If I have gained any wisdom in my eternity, let me offer this advice to those who can't wait. Treat every day from now until Sept. 8 as a gift, because on that day, if the movie is bad, you'll have to hear a million times how much better Tim Curry was, and if the movie's good, that the book was better.
Besides, there are other scary clown movies to watch while you wait. For instance, I'm here to tell you about a coulophobic comedy classic.
This week's Thursday Thriller is Killer Klowns from Outer Space.
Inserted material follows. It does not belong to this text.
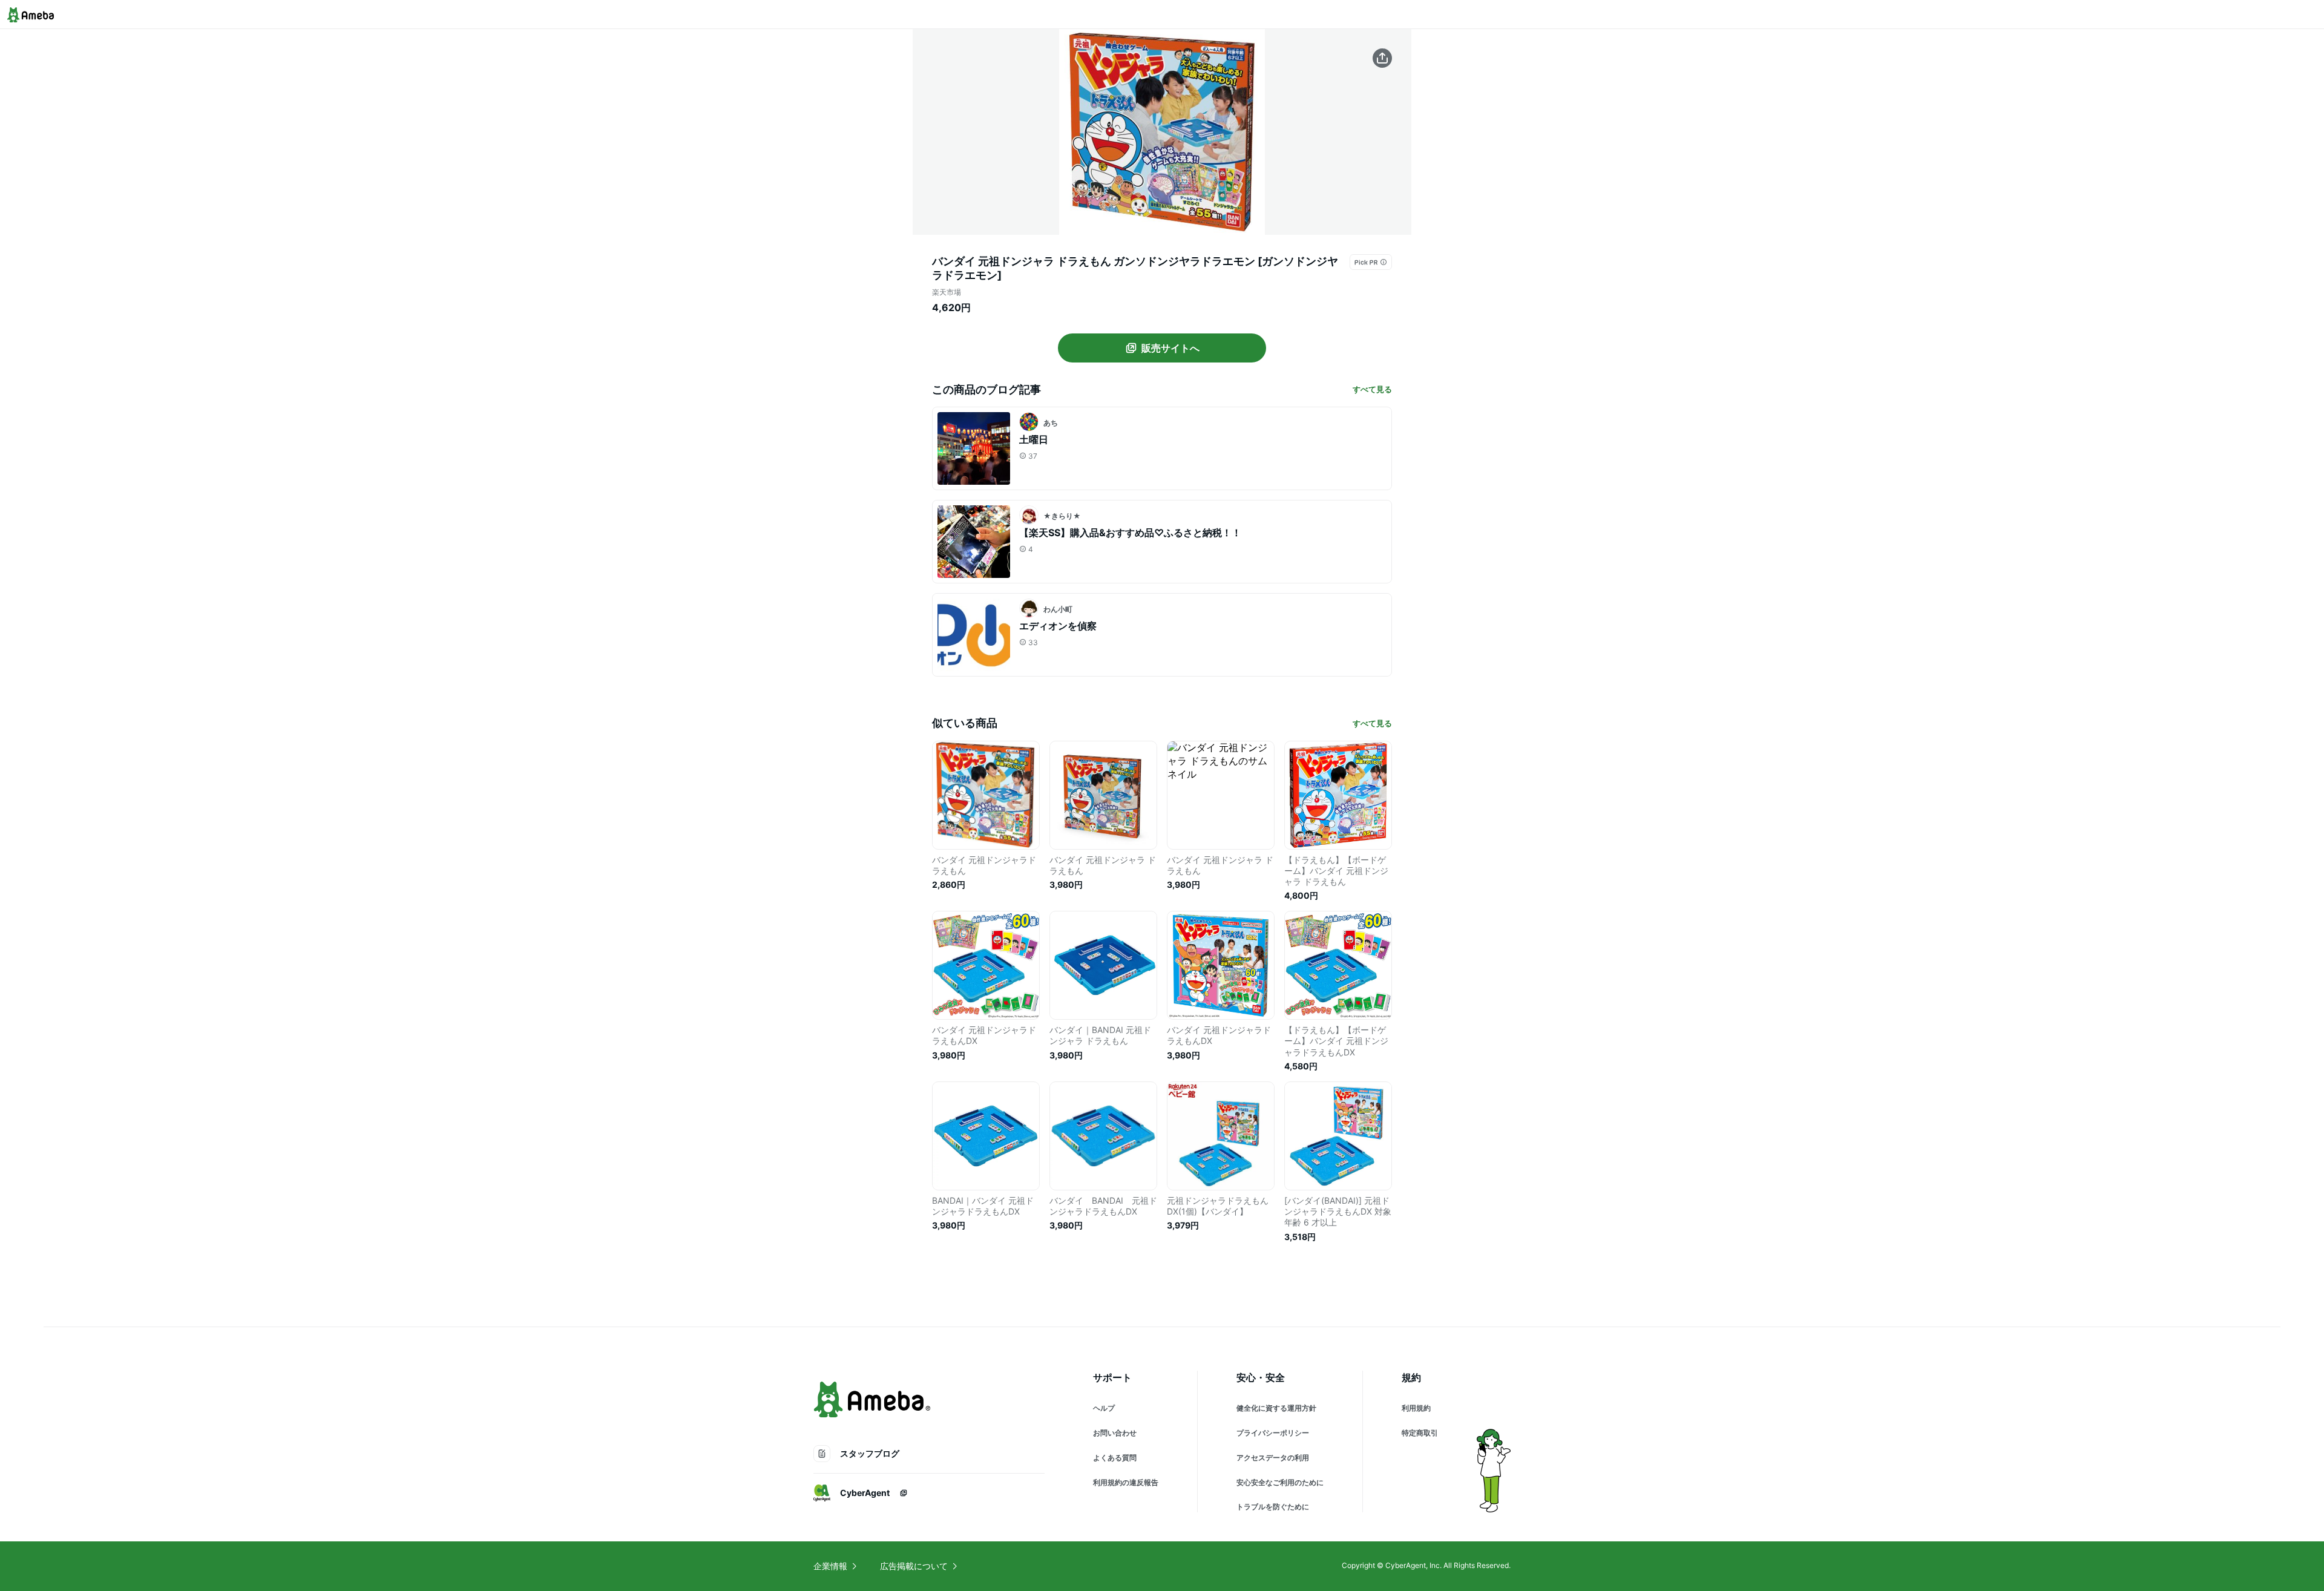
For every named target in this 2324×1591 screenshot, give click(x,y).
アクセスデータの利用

It's a great pleasure to finally be reviewing this 1988 film by Stephen Chiodo, because it's been a little hard to keep track of. I wanted to tell you about it during the Great Clown Panic of 2016, but it wasn't available with any of the sites I use. Then, right around Christmas, it was on at least one service, then suddenly disappeared. I'm not letting it get away this time.
Killer Klowns is a parody of 1950s flying saucer movies and thus, the beats of the plot are basically the same. A young couple see a shooting star and decide to go see where it landed. They discover a spaceship with hostile aliens on board and go tell the police, who are skeptical. Before you know it, the aliens have abducted half the town. But these aliens are clowns and they do clowny things. Their ray guns encase their human prey in cocoons of cotton candy. They use vicious balloon doggies to track their game. One uses a shadow puppet of a dinosaur to eat whole bunch of people at once. They never speak, but one of them uses Animal House's John Vernon as a ventriloquist puppet.
Slightly gory, very silly, Killer Klowns from Outer Space offers up cool visuals and a lot of laughs. It streams on Hulu Plus and Amazon Prime.